▶ Description of the task:
Copy the material word for word, starting at the line that contains "The image size is (700, 425)." and ending with its final line.
***
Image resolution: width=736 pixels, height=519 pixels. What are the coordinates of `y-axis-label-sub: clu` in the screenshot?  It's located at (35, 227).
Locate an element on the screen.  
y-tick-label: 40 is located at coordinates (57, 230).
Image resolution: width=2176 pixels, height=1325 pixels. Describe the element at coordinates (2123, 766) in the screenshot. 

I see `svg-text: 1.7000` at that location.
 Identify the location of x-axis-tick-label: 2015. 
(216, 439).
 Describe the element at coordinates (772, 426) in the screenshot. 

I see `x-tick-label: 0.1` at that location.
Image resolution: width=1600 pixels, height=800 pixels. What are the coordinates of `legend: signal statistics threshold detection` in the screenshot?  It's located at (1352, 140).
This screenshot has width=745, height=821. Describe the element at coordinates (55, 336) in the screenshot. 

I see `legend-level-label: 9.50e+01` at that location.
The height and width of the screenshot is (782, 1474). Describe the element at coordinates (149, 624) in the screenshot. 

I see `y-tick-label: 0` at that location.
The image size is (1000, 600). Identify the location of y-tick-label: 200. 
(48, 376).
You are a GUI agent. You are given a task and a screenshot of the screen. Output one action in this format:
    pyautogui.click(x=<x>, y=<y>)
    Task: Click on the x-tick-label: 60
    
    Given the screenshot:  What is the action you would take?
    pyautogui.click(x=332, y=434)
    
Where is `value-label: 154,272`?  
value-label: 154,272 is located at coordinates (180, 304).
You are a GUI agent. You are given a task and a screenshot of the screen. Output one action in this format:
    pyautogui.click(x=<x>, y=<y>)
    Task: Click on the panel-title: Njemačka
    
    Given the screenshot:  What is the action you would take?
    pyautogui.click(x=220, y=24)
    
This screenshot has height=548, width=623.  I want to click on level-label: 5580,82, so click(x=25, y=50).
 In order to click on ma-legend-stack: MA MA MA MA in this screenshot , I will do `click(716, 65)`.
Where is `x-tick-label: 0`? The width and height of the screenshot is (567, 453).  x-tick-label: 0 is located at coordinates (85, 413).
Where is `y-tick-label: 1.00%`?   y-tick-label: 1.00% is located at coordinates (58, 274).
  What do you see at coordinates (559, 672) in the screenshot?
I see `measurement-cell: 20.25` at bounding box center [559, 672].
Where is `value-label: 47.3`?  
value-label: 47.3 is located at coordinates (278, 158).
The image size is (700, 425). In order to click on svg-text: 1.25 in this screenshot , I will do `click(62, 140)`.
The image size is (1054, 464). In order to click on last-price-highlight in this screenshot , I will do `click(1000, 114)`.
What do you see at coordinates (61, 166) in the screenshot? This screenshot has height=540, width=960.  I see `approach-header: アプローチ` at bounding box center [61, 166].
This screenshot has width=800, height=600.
***
▶ Solved exercise:
The image size is (700, 425). In order to click on svg-text: 1.25 in this screenshot , I will do `click(62, 140)`.
The image size is (1054, 464). In order to click on last-price-highlight in this screenshot , I will do `click(1000, 114)`.
What do you see at coordinates (61, 166) in the screenshot? This screenshot has height=540, width=960.  I see `approach-header: アプローチ` at bounding box center [61, 166].
This screenshot has width=800, height=600.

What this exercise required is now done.